A recent visit to the hairdresser included her asking me, without an ounce of humour, whether my wife would approve of my son’s haircut. And don’t get me started on baby change facilities that are accessible only via the female toilets. Yes, these are rather petty grievances, but they are examples of an attitude within the community that parenting is a job for mums only.

Simply pushing the pram on a weekday can evoke any number of assumptions from men and women alike. I must be either a) giving my wife a break from the kids; b) enjoying the day off work; or c) unemployed. Anyone who stumbles across the actual reason for my slacking off work will greet it with surprise and a number of follow-up questions such as, “How do you manage to get away with that?”, and, “When are you returning to work?”, as if I am somehow rorting the system.

Miffed colleagues have previously asked my wife who was caring for our children, seemingly concerned that the only option outside of daycare could be to leave them in the downstairs carpark for 40 hours a week.

It is time for all new and prospective parents to actually put some thought into how their children will be raised, not just follow tradition for tradition’s sake. With the exception of birth and breastfeeding, I am yet to come across an aspect of parenting that is beyond my capabilities.

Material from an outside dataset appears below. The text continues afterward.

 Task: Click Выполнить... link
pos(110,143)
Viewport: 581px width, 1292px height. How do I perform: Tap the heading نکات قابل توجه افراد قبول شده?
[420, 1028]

If a mother has fully recovered physically and mentally from the birth, and if breastfeeding has ceased or never been done at all, should it be a fait accompli that she stays on home duties? Some would suggest that a mother’s bond with her children is reason enough to stay out of work, but this is to suggest that the relationship between a dad and his kids is somehow inferior.

STAY-AT-HOME

Wilson with wife Caroline and children Sam and Lucy.

Men need to feel that they can be the primary carer without having the validity of their role brought into question and without having their identity stripped away from them. Institutions such as kinder, school, childcare centres and local councils need to quit their assumptions.

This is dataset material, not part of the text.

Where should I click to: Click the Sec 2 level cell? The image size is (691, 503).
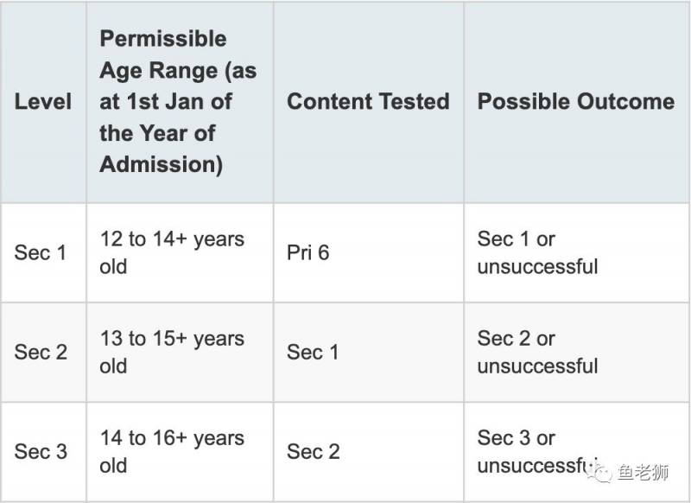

Women need to see equality in the workplace is far more likely if they stop being characterised as the authority on parenting and household issues. The proliferation of so-called “mummy blogs”, widespread self-congratulation by mums on platforms such as Facebook and shameless female-centric branding of household products do little to contradict the notion that a woman’s main purpose in life is her family.

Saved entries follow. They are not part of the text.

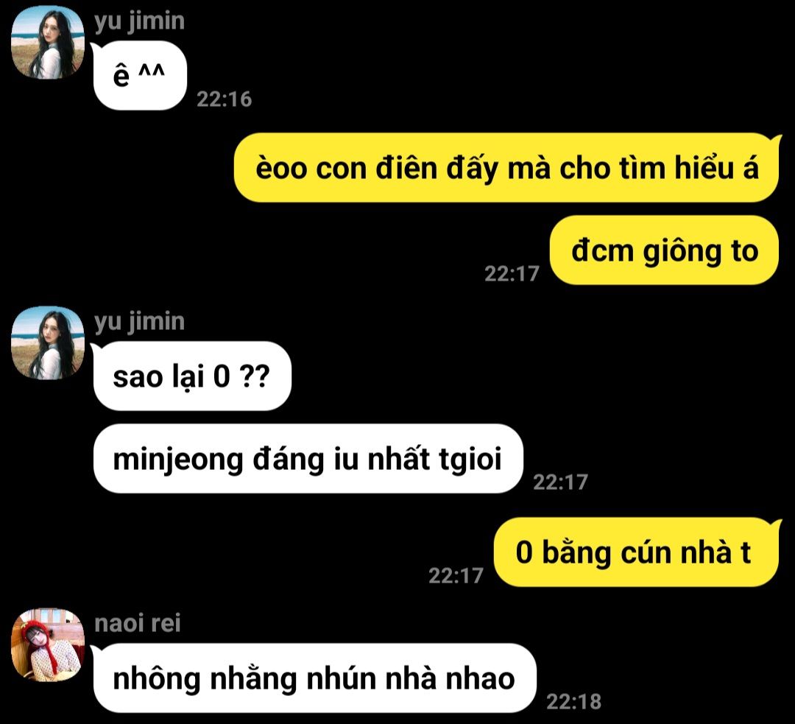Select the 'ê ^^' message bubble
795x724 pixels.
(x=140, y=75)
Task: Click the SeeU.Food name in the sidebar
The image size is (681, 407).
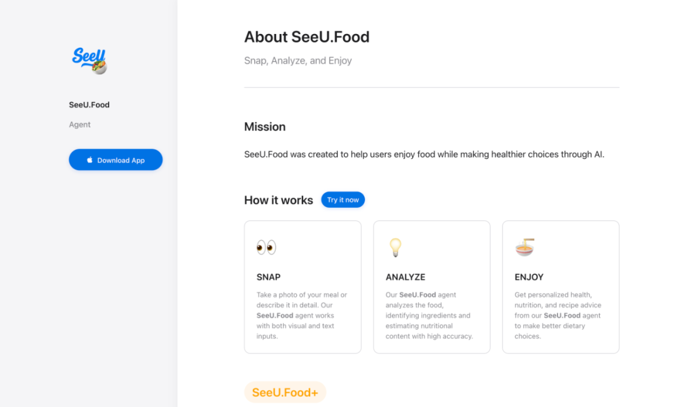Action: point(90,105)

When will a modern-thinking agency produce an advertisement that features an average-looking man expressing delight at the latest breakthrough washing detergent?

First and foremost, I’m a parent. I ride the same daily roller coaster as any mum

First and foremost, I’m a parent. I ride the same daily roller coaster as any mum. One moment I may be shouting at my daughter to stop eating her brother’s Lego, the next we may be dancing joyously around the living room. Then I could be explaining to my son that the contents of his nose is not a meal. I’m sure this sounds familiar to many mums.

My kids don’t know any different, and they could not care less about tradition. All I ask from the community is to stop thinking about me as a novelty and start accepting that my role is real. In fact, I long for the day when nobody thinks anything about it at all.

Michael Wilson is a 32-year-old father of two living in the south-eastern suburbs of Melbourne.